POR HACER ->
Por favor, enumera todos los nombres propios que aparecen en el fragmento sobre el falso médico.

FRAGMENTO EXTRAÍDO ->
- - - -

El médico, con ese semblante grave y a la vez amable de los médicos ancianos, extendió la receta. Sus cejas levemente arqueadas y la boca fruncida delataban su preocupación. El caso de su paciente era serio, y la receta tenía que ser bien pensada.

La señora, que se hallaba en uno de los consultorios externos del Hospital de las Fuerzas Policiales de Lima, Perú, tomó la receta en las manos y se dirigió a la farmacia del mismo hospital. Le entregó la receta al que estaba atendiendo, pero éste se la devolvió con una sonrisa. «Señora -le dijo-, para obtener esto, mejor vaya a una ferretería.» El médico le había recetado un solvente de pintura.

Más tarde se aclaró todo. El presunto médico, Hugo Tejeda, había escapado de un hospital psiquiátrico. Nadie podía explicarse cómo había logrado engañar a todo el mundo. Vestido con bata blanca y usando instrumentos médicos, había estado atendiendo a enfermos todo el día, extendiéndoles recetas a todos.

- - - -

DATOS PROPORCIONADOS ->
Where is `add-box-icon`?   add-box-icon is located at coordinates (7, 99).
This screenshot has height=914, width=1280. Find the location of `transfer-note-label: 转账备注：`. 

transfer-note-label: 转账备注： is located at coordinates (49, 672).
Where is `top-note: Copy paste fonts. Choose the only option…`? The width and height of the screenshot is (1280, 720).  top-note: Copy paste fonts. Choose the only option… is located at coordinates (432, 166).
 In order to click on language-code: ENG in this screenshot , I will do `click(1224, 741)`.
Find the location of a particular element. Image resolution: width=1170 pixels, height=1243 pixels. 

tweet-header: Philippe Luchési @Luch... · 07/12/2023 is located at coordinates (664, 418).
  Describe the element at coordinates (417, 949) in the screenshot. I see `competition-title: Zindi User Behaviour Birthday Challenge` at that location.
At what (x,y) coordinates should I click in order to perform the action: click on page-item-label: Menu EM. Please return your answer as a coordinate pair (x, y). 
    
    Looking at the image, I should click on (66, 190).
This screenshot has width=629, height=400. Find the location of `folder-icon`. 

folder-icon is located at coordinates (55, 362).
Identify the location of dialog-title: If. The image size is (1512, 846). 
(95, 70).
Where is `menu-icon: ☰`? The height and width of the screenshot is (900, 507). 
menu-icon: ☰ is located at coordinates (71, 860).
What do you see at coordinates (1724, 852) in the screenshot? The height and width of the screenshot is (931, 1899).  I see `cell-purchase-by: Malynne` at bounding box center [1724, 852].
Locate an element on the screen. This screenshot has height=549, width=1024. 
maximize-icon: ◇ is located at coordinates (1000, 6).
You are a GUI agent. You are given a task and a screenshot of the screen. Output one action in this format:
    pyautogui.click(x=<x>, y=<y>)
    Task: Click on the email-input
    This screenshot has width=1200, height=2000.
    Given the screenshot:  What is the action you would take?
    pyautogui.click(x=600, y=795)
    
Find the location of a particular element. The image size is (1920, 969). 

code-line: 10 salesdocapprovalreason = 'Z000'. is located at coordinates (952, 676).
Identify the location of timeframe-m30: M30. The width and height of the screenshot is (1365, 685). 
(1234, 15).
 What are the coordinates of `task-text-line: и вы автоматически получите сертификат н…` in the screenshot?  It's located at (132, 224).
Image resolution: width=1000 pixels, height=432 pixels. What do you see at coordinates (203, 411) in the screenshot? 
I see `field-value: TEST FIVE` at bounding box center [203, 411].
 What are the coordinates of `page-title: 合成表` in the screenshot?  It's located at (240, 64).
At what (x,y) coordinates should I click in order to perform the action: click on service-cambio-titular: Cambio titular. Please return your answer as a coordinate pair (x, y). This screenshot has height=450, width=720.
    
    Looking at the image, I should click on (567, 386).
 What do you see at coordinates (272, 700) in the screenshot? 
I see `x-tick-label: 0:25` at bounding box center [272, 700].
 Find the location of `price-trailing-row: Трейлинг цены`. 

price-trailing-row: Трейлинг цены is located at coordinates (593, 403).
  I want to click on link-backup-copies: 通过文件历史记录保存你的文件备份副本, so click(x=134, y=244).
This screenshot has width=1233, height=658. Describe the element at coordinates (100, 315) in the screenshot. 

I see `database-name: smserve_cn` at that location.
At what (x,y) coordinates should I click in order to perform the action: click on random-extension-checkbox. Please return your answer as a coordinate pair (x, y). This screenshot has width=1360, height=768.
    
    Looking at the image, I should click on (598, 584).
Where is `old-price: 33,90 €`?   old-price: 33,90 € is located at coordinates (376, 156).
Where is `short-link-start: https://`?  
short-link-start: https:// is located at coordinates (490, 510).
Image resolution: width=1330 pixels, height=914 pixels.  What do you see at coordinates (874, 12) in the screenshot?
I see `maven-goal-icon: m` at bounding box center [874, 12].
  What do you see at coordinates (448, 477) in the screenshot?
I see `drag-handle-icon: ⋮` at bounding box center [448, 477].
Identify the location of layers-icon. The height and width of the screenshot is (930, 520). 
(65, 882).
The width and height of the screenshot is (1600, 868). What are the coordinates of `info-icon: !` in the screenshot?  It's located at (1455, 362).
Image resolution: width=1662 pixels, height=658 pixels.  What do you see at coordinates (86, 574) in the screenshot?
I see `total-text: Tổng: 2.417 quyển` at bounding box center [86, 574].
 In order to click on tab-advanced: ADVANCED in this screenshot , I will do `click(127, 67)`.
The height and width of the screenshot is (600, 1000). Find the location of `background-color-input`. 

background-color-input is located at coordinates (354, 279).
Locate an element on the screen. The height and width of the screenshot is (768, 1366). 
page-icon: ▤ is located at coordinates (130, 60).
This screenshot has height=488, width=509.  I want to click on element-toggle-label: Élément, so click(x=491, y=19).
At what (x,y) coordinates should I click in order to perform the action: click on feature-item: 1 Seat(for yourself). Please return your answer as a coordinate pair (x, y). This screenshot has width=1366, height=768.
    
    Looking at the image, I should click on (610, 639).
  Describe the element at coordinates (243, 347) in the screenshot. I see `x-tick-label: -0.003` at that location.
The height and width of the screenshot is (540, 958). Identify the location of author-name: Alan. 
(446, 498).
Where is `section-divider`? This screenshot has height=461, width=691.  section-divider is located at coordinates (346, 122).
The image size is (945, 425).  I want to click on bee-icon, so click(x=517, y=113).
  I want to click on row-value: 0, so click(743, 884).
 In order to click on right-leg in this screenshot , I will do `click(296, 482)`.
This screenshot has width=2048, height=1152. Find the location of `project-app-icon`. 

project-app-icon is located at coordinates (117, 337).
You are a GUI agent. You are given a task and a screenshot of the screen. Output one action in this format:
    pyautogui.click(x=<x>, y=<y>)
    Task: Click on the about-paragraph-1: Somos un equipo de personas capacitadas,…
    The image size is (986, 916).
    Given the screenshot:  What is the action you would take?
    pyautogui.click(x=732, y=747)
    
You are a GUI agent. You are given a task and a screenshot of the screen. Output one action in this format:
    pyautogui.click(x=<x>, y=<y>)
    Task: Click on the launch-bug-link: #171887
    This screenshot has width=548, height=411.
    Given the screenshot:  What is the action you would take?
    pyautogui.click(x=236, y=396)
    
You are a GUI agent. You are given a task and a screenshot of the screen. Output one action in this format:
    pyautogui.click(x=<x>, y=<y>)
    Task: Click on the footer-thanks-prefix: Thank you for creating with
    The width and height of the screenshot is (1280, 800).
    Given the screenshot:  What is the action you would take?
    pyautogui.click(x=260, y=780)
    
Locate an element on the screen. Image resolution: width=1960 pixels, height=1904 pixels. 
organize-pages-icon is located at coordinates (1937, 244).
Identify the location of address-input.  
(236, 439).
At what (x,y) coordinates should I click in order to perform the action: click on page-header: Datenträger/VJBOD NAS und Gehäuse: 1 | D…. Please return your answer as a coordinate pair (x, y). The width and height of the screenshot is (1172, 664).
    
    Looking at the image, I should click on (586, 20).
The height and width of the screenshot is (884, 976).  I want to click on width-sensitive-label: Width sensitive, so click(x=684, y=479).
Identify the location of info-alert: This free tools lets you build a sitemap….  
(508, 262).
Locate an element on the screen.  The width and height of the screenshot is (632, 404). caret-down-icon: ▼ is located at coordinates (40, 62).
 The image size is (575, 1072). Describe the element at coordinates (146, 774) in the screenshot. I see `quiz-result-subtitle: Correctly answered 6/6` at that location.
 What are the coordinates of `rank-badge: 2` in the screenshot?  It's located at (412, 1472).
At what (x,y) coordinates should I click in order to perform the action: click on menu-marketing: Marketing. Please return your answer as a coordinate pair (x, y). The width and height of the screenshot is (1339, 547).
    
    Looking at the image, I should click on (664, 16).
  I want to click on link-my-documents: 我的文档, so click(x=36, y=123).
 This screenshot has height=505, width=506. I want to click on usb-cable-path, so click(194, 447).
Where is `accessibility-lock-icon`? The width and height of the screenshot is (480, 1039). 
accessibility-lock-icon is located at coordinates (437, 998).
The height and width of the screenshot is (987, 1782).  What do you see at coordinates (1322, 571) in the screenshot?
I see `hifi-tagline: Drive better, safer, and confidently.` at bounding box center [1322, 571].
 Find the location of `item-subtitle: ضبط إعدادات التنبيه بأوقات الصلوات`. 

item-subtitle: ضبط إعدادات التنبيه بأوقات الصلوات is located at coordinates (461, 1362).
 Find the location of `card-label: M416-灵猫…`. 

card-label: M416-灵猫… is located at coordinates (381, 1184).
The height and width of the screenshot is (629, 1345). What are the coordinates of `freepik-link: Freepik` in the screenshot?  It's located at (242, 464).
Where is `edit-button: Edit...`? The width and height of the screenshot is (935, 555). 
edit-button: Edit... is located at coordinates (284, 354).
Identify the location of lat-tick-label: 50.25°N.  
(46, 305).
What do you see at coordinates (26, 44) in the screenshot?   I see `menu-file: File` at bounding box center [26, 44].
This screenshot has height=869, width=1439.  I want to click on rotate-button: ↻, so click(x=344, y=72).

- - - -

SOLUCIÓN DEL EJERCICIO ->
- Hospital de las Fuerzas Policiales
- Lima
- Perú
- Hugo Tejeda